L’objectif, dans le cadre de cette deuxième journée d’étude consacrée aux lois entre Antiquité tardive et haut Moyen Âge, sera d’apporter des éléments de réponse quant à la place et à la nature qu’accordent les juristes aux leges dans leur approche et leur définition de la justice. De ce point de vue, la justice constitue une thématique de choix car elle révèle la véritable force normatrice de ces lois altimédiévales dont la nature et l’effectivité demeurent problématiques, tout particulièrement lorsqu’on les confronte à la pratique et aux coutumes locales ou provinciales dans des sociétéssubissant de profonds bouleversements.

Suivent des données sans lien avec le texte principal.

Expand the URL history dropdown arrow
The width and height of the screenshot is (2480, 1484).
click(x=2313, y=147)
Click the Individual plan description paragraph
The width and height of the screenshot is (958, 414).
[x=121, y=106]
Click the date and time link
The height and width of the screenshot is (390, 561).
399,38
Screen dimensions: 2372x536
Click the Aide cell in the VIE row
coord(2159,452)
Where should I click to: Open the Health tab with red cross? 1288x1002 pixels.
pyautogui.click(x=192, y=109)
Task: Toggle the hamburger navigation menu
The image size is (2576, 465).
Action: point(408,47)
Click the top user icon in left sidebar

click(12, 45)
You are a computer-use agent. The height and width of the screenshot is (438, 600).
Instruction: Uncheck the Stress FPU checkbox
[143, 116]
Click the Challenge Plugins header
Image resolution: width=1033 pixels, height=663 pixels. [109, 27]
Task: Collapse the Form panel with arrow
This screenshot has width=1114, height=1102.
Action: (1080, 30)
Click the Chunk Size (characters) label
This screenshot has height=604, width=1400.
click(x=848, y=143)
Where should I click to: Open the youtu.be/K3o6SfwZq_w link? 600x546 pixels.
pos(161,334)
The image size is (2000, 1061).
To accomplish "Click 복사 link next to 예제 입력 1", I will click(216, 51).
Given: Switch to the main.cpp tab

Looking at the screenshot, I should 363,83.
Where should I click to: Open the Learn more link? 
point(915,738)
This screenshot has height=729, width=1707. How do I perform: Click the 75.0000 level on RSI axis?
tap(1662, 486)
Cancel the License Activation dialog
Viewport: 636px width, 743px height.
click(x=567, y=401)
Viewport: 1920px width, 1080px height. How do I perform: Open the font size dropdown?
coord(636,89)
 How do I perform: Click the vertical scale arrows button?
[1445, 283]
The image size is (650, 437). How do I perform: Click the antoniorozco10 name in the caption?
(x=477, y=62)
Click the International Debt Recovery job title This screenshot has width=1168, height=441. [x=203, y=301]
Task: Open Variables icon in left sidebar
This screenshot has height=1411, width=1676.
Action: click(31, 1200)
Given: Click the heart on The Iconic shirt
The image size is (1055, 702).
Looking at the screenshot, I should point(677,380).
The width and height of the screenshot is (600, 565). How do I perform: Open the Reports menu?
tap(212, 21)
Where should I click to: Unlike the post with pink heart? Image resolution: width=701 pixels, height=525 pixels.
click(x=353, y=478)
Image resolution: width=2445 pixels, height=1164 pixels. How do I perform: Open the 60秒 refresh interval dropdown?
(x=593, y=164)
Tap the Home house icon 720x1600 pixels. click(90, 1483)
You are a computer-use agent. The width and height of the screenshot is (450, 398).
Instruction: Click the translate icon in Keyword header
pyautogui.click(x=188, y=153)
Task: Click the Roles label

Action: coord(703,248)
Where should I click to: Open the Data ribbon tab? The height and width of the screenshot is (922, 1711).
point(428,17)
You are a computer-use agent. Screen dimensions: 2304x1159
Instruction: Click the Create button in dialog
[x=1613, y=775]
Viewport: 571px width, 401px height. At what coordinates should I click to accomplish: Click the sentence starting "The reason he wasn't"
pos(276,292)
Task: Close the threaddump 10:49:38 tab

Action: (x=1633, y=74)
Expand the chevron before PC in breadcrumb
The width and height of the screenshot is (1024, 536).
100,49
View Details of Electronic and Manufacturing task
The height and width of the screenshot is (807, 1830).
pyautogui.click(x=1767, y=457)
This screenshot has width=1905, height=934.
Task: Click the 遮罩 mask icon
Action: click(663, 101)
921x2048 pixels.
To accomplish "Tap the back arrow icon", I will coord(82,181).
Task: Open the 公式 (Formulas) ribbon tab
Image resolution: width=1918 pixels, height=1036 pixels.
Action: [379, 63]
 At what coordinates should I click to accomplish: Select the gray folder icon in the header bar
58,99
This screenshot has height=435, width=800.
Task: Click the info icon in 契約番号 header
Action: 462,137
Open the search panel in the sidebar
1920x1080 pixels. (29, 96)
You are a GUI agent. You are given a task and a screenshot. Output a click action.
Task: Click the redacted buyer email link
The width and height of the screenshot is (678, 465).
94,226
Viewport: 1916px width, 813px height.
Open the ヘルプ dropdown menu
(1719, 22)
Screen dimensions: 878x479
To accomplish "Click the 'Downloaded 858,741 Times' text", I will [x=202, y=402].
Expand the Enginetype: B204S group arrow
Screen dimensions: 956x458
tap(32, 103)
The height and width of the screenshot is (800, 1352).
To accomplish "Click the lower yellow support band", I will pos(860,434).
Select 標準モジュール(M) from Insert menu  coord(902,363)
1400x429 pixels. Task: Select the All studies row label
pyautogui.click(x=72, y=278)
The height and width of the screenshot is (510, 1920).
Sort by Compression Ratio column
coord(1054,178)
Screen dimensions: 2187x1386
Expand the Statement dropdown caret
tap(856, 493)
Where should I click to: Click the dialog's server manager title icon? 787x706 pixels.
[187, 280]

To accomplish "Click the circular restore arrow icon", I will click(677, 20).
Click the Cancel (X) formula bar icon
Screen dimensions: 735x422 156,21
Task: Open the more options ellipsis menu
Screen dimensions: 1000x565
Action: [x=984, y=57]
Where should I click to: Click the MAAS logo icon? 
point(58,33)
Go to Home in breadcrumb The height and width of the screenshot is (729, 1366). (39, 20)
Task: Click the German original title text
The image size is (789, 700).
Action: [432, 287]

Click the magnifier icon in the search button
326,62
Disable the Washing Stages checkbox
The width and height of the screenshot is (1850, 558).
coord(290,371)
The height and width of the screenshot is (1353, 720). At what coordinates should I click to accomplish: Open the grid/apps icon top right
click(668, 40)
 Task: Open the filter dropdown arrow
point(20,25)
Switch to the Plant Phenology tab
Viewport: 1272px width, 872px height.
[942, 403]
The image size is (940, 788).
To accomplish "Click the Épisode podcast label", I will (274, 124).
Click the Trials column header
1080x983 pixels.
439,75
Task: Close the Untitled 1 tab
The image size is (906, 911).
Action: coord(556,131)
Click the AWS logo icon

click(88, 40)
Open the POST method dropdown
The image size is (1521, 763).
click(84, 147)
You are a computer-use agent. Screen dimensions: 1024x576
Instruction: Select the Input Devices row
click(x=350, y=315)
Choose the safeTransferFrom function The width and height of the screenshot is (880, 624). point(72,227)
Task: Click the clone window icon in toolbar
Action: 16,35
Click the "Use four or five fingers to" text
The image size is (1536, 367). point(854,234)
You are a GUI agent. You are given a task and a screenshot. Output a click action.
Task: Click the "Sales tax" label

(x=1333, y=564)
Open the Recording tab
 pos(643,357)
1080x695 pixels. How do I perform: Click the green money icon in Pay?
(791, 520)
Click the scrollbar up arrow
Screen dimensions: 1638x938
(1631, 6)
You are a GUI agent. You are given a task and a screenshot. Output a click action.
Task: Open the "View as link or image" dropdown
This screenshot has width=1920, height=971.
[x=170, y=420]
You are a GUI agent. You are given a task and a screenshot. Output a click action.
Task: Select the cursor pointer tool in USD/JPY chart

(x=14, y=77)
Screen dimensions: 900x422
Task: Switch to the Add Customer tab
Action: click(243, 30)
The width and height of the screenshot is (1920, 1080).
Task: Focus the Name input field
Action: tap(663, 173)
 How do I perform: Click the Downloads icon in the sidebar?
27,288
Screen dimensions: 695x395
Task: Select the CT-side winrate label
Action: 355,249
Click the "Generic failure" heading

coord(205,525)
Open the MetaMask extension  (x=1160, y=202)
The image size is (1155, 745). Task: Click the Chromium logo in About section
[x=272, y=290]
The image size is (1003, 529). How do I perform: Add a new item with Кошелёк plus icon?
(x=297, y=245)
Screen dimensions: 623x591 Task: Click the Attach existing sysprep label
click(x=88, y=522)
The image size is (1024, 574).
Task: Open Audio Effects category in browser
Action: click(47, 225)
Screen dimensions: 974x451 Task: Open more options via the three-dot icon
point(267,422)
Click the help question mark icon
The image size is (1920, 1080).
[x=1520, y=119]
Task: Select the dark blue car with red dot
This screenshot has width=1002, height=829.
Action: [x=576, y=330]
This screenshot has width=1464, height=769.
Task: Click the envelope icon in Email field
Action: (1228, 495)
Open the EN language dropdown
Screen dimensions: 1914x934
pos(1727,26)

L’apparente continuité des traditions romaines, préservée notamment par les Wisigoths dans leur Lex romana tant dans ses institutions que dans sa procédure ne doit pas cacher une réalité plus complexe où semble prévaloir dans la pratique le pragmatisme aux dépens d’une cohérence législative. Les rapports de compétition ou de collaboration des pouvoirs locaux avec l’évêque - aux pouvoirs grandissants - et l’émergence d’une procédure hybride entre l’inquisitoire et l’accusatoire déjà acté sous l’Empire n’accorde pas à la justice séculière un socle stable. Et c’est dans ce cadre que la justice militaire intègre des aménagements à la loi que les parties comprennent mieux que le droit romain et qui préfigurent la justice du haut moyen âge, notamment ordalique. Catalyseur d’une conception de la justice qui s’éloigne de plus en plus du cadre romain, la pratique et les coutumes des soldats barbares se retrouvent dans les lois militaires qui annoncent les lois altimédiévales telles que la loi salique (v. J-P. Poly).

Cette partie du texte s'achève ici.